Já no dia 2 de abril, o Ministério Público denunciou à Justiça oito pessoas - quatro por homicídios dolosos duplamente qualificados e tentativas de homicídio, e outras quatro por fraude e falso testemunho. A Promotoria apontou como responsáveis diretos pelas mortes os dois sócios da casa noturna, Mauro Hoffmann e Elissandro Spohr, o Kiko, e dois dos integrantes da banda Gurizada Fandangueira, Marcelo de Jesus dos Santos e Luciano Augusto Bonilha Leão.

Por fraude processual, foram denunciados o major Gerson da Rosa Pereira, chefe do Estado Maior do 4º Comando Regional dos Bombeiros, e o sargento Renan Severo Berleze, que atuava no 4º CRB. Por falso testemunho, o MP denunciou o empresário Elton Cristiano Uroda, ex-sócio da Kiss, e o contador Volmir Astor Panzer, da GP Pneus, empresa da família de Elissando - este último não havia sido indiciado pela Polícia Civil.

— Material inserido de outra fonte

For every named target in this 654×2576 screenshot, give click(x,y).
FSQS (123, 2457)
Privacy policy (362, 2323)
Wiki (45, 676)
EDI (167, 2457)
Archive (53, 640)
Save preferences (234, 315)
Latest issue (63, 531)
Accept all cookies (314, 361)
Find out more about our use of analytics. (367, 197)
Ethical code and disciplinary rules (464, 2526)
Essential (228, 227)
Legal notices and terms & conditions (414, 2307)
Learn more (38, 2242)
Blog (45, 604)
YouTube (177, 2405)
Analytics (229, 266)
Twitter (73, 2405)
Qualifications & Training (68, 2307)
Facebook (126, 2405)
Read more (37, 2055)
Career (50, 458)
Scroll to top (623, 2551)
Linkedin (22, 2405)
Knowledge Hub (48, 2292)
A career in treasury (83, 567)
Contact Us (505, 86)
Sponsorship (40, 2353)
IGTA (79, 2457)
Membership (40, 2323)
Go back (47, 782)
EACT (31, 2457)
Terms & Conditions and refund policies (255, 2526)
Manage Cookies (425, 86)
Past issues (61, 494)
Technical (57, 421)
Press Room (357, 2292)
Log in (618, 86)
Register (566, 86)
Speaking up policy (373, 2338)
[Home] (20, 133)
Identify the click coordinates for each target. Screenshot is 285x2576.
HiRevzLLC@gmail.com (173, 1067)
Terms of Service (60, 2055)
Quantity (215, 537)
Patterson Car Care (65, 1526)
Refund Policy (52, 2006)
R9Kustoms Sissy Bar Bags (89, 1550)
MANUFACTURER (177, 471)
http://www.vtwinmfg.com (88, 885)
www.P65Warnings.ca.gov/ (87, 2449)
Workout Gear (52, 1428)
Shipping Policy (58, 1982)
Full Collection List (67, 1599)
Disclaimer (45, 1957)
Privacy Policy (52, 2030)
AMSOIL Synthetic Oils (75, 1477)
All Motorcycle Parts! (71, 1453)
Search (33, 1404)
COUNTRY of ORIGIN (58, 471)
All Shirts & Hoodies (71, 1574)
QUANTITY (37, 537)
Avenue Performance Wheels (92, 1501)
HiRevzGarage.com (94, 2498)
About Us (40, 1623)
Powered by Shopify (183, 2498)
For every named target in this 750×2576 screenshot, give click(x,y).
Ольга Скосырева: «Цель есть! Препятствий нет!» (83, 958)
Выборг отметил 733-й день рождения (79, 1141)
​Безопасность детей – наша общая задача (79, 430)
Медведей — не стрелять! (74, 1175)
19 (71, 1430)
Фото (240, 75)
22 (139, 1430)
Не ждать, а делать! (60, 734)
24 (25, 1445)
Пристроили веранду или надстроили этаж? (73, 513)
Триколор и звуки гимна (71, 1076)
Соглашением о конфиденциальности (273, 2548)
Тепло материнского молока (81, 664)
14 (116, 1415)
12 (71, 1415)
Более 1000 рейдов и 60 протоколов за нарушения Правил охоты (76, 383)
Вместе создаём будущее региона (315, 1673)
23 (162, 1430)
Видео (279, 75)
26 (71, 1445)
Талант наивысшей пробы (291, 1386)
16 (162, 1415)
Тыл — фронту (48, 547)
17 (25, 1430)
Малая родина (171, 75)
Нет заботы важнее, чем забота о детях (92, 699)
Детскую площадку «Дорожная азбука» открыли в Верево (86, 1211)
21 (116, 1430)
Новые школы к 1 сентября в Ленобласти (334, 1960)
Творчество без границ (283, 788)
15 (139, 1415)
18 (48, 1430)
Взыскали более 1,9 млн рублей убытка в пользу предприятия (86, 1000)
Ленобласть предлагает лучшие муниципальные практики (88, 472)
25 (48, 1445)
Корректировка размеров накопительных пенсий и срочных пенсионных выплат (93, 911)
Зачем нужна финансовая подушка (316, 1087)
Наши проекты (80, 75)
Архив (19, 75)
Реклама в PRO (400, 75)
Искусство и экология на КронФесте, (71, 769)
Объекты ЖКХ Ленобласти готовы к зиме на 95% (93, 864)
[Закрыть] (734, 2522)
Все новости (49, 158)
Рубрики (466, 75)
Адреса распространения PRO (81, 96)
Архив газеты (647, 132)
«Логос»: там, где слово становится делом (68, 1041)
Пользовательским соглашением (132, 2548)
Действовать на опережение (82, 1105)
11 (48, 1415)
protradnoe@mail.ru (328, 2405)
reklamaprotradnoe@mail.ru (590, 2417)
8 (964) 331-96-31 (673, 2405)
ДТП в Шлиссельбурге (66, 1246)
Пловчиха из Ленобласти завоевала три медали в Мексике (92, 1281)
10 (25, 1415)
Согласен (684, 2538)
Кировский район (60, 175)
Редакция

Os promotores também pediram que novas diligências fossem realizadas para investigar mais profundamente o envolvimento de outras quatro pessoas que haviam sido indiciadas. São elas: Miguel Caetano Passini, secretário municipal de Mobilidade Urbana; Belloyannes Orengo Júnior, chefe da Fiscalização da secretaria de Mobilidade Urbana; Ângela Aurelia Callegaro, irmã de Kiko; e Marlene Teresinha Callegaro, mãe dele - as duas fazem parte da sociedade da casa noturna.